## DESCRIPTION OF THE TASK
In the listing below, every line with the word "agent" needs to be copied.

## INFORMATION SUPPLIED
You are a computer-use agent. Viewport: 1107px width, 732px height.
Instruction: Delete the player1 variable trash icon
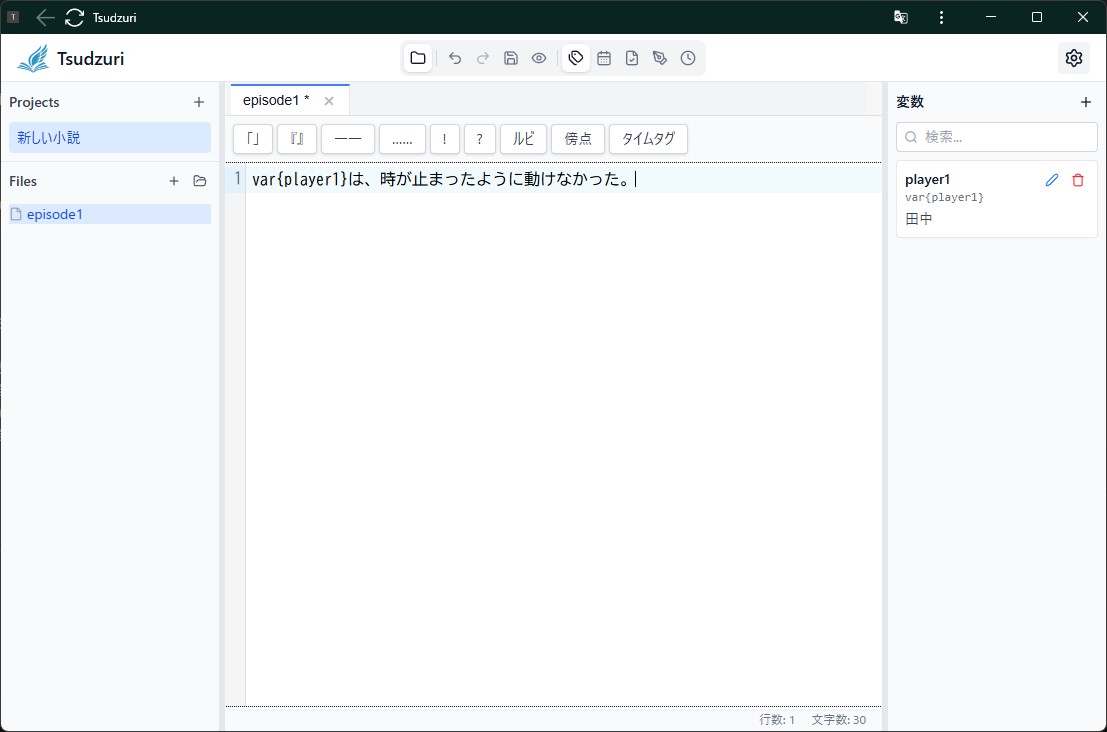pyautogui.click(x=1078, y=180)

--

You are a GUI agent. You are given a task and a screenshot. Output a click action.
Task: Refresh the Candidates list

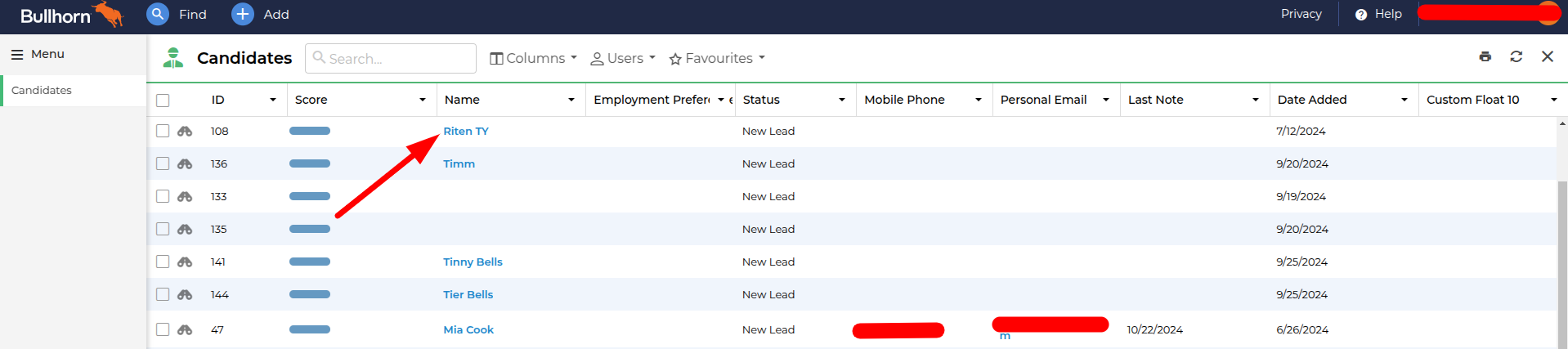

## ANSWER
You are a computer-use agent. Viewport: 1107px width, 732px height.
You are a GUI agent. You are given a task and a screenshot. Output a click action.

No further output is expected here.